The size of data does not matter – it could be very small samples (i.e. from personal experiences) or “Big” data (i.e. a million user click-throughs). As long as we used the data that exists, to inform our knowledge, we’re doing time travel. Isn’t that exciting?

When presenting last quarters sales figures, we often describe the circumstances and results, as if they were unfolding in that very instance. Similarly, when we predict a sales forecast (using a simple regression technique, or an advanced neural net model, we’re using historical data and projecting it out in the future (with some assumptions that are expected to remain valid in the future).

So just to recap 2021, it was a breakthrough year for Tesla and for electric vehicles in general. And while we battled, and everyone did, with supply chain challenges through the year, we managed to grow our volumes by nearly 90% last year. This level of growth didn’t happen by coincidence. It was a result of ingenuity and hard work across multiple teams throughout the company. Additionally, we reached the highest operating margin in the industry in the last widely reported quarter at over 14% GAAP operating margin. Lastly, thanks to $5.5 billion of [Inaudible] small finger by now — $5.5 billion of GAAP net income in 2021, our accumulated profitability since the inception of the company became positive, which I think makes us a real company at this point. This is a critical milestone for the company.

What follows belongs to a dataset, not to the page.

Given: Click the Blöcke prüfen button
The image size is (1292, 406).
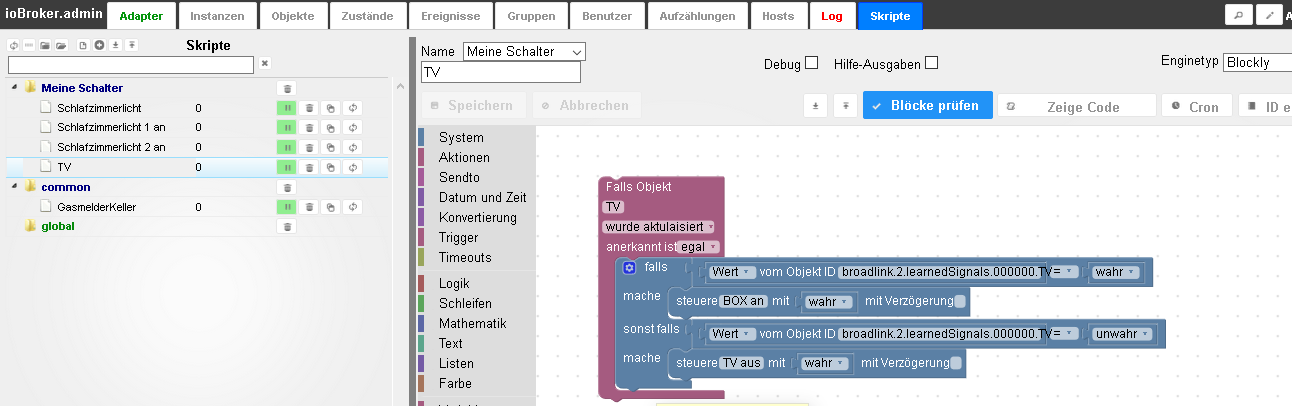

Elon Musk — Tesla CEO from Q4’21 Earnings Call Transcript

As it would be true with time travel, we must remember that moving back and forth in time is not only a little difficult, but we must accommodate for external situations (macro variables) which may have not been captured in the data. See, in the AI modeling world, we like to emphasize on data cleanliness, completeness, and consistency. A model in a computer is much cleaner and simple than the real world because our focus is on building a highly accurate model. But in that endeavor we often lose the details which we believe, at the time, to be less useful. Such as anomalous (very high or low values which seem to skew our results or exaggerate certain results) or missing values. It is very convenient to filter out rows and columns than to dive into another rabbit hole (of why the data is missing… what might have happened to the data – which is another time travel dimension).

In fact, this may be the reason why most data scientists spend less time doing EDA, or exploratory data analysis, than they should. Everyone’s looking for what the model says, so let’s give them an answer… how we arrived at the answer is a conversation for later (which we often don’t get to… until it’s too late).